Ousmane Tanor Dieng a su manager le Parti socialiste à un moment crucial de l'histoire de cette formation politique. Il a su maintenir intacte la flamme socialiste après la perte du pouvoir en 2000, pendant que d'autres responsables socialistes étaient de l'autre côté. L'alliance avec la majorité présidentielle, qu'il avait bien négociée après la présidentielle de 2012, a été une stratégie payante. Car cela a permis au parti de se redonner une santé financière et de responsabiliser certains secrétaires généraux de coordination devenus députés, maires ou PCA. Mais quand ce soutien au régime du Président Macky Sall perdure et devient de plus en plus systématique, il est tout à fait normal que des responsables demandent à ce que ce compagnonnage soit évalué. Aussi, après deux défaites électorales : 2007 et 2012, le parti devrait légitimement songer à rafraîchir son leadership.
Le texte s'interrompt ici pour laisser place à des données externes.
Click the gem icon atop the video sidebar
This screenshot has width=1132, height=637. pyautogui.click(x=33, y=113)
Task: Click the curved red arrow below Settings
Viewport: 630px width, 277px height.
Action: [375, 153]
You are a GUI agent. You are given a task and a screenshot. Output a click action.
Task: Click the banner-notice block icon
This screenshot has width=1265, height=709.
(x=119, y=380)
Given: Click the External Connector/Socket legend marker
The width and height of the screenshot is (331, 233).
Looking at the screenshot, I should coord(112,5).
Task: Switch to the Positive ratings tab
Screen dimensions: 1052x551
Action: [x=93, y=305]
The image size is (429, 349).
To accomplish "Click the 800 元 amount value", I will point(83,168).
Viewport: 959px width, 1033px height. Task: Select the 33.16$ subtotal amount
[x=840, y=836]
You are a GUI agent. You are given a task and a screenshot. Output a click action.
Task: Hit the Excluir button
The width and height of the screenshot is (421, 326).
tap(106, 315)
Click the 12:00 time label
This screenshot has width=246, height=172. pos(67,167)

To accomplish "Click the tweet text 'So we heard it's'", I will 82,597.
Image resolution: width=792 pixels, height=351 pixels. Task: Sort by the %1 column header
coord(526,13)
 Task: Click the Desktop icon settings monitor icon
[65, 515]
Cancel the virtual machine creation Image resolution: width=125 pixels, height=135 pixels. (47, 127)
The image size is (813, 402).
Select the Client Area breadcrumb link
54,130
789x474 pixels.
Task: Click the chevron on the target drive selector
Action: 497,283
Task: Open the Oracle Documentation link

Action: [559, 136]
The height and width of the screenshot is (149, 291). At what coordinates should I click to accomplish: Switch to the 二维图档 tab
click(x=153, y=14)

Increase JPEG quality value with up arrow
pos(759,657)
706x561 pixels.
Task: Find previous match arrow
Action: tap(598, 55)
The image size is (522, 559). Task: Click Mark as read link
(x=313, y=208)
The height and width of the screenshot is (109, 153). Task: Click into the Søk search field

En attendant que la base soit consultée, le Bureau politique du PS s’est dit favorable à faire liste commune avec BBY aux prochaines législatives. Est-ce dans l’intérêt du PS d’aller avec BBY à ces élections ?
Je crois que la situation est telle aujourd’hui, au Parti socialiste, que le compagnonnage avec BBY aux prochaines législatives me semble inévitable. Mais rien ne garantit que le parti en sorte renforcé.
Au même moment, les pro-Khalifa Sall pensent que le PS devra aller seul aux législatives.
Le PS ne peut pas aller seul aux législatives dans la division. L'idéal serait que la direction revoie sa position et prête une oreille attentive aux dissidents, qui ont une autre vision de ce que doit être l'avenir du PS. C'est seulement en harmonisant les positions antagonistes, mais pas forcément irréductibles, que le PS pourra envisager sereinement d'aller seul aux législatives de 2017.
Récemment, le maire de la Médina a annoncé une coalition qui est en gestation pour aller aux législatives. Que peuvent-ils espérer ?
Je crois que c'est une stratégie qui vise à inviter la direction du parti à reconsidérer sa position. Mais, d'un autre côté, c'est une déclaration qu'il faudrait probablement prendre au sérieux, tant les accointances entre Khalifa Sall et Aïssata Tall Sall semblent de plus en plus se confirmer. Et ce ticket peut être gagnant.